Пардальян-старший поднялся, гордо вскинул голову и грозно сжал рукой эфес шпаги.
— Он заявил бы следующее: «Как! Мой батюшка и вы, герцог, бесстыдно толкаете меня на подобную подлость?! Это отвратительно, господа! И всего за четыре тысячи экю и за двух лошадей в раззолоченной сбруе? Да если бы вы посулили мне четыре тысячи кошелей, в каждом из которых лежало бы по четыре тысячи экю, даже тогда я почувствовал бы себя глубоко оскорбленным! Неужели кому-то могло прийти в голову, что шевалье де Пардальян будет торговать своей честью и, последовав примеру родителя, бросит на произвол судьбы двух страдалиц, которых дал слово защищать?! Неужели кто-то вообразил, что шевалье де Пардальяна удастся запугать? Нет, отец, я с возмущением отказываюсь обсуждать эту грязную сделку. Вы забыли, что честь зиждется прежде всего на самоуважении? И все же позором покрыли себя не вы, а маршал де Данвиль, навязавший вам это гнусное соглашение. Впрочем, измена для монсеньора — вещь вполне обычная!»
— Негодяй! — прохрипел Анри де Монморанси.

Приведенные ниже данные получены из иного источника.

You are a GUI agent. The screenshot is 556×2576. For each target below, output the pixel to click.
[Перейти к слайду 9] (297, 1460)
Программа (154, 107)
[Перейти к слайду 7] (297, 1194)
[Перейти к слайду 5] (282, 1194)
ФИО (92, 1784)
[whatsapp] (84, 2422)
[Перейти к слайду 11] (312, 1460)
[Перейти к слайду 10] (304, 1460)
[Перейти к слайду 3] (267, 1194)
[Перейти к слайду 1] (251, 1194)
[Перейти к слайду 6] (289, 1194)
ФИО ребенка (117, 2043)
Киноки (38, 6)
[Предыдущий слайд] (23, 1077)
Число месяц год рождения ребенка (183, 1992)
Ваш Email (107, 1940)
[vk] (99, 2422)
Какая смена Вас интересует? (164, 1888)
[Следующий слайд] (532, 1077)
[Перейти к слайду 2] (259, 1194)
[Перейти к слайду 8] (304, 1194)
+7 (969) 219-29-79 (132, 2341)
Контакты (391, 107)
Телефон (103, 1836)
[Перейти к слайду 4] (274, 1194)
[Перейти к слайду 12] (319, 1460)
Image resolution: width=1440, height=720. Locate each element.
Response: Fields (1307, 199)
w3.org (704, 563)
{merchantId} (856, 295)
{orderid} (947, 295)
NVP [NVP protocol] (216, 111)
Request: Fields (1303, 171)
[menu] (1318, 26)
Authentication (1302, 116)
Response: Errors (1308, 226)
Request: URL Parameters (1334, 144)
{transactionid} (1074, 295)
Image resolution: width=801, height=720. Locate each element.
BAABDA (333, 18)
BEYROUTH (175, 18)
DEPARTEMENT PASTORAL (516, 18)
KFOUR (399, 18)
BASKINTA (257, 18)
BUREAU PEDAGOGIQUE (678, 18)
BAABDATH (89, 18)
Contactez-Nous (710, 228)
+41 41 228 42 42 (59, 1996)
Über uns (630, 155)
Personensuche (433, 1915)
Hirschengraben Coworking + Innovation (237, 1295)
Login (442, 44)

— Дослушайте меня, монсеньор! У шевалье имеется еще один порок — кроме тех, о которых я уже упоминал: он привязан ко мне, несмотря на все мои недостатки. И если я не вернусь на заре во дворец Монморанси (а там знают, что я отправился к вам), то опасаюсь, как бы мой сын не вздумал заявиться в Лувр и сообщить, что вы с герцогом де Гизом собираетесь свергнуть законного монарха… Разумеется, мой сын презирает доносчиков, так что потом, видимо, вынужден будет покончить жизнь самоубийством…
Маршал, уже готовый кинуться на старика и разорвать его на куски, при последних словах хитреца застыл на месте и побледнел. Анри де Монморанси был сейчас страшен: перекошенное лицо, пена на посиневших губах… А Пардальян, усмехаясь в усы, хладнокровно спросил:
— Так что же мы с вами будем делать?
Но маршал, обезумев от ярости, отбросил всякую осторожность. Гнев и ненависть ослепили его. Взбешенный заявлением Пардальяна, Анри де Монморанси уже не владел собой -точно бык на арене, истыканный бандерильями.
— Пропади все пропадом! — заорал Данвиль. — Пусть король узнает!.. Стража, ко мне!
В ту же секунду Пардальян обнажил кинжал и ринулся на маршала.
— Ты погибнешь первым! — вскричал ветеран.
Однако Данвиль не дал застать себя врасплох: при виде нацеленного ему в грудь лезвия, он мгновенно упал на пол. Пардальян потерял равновесие и пошатнулся. В тот же миг его окружили охранники с пиками и аркебузами. Пардальян хотел было выхватить шпагу, чтобы встретить смерть с оружием в руках, но ему не удалось этого сделать. Его схватили, скрутили и всунули в рот кляп. Ветерану осталось лишь одно: зажмуриться и больше не двигаться.
— Монсеньор, — осведомился Ортес, — как мы поступим с этим проходимцем?
— Вздернем, что же еще? — рявкнул разозленный Данвиль. — Впрочем, этому негодяю известен один секрет, и во имя безопасности Его Величества мы должны развязать старому мошеннику язык.
— Значит, отправить его в камеру пыток? — переспросил Ортес.
— Естественно! А я уж раздобуду лучшего из принявших присягу палачей и сам буду лично участвовать в дознании.
— Куда его отправить?
— В тюрьму Тампль! — распорядился маршал де Данвиль.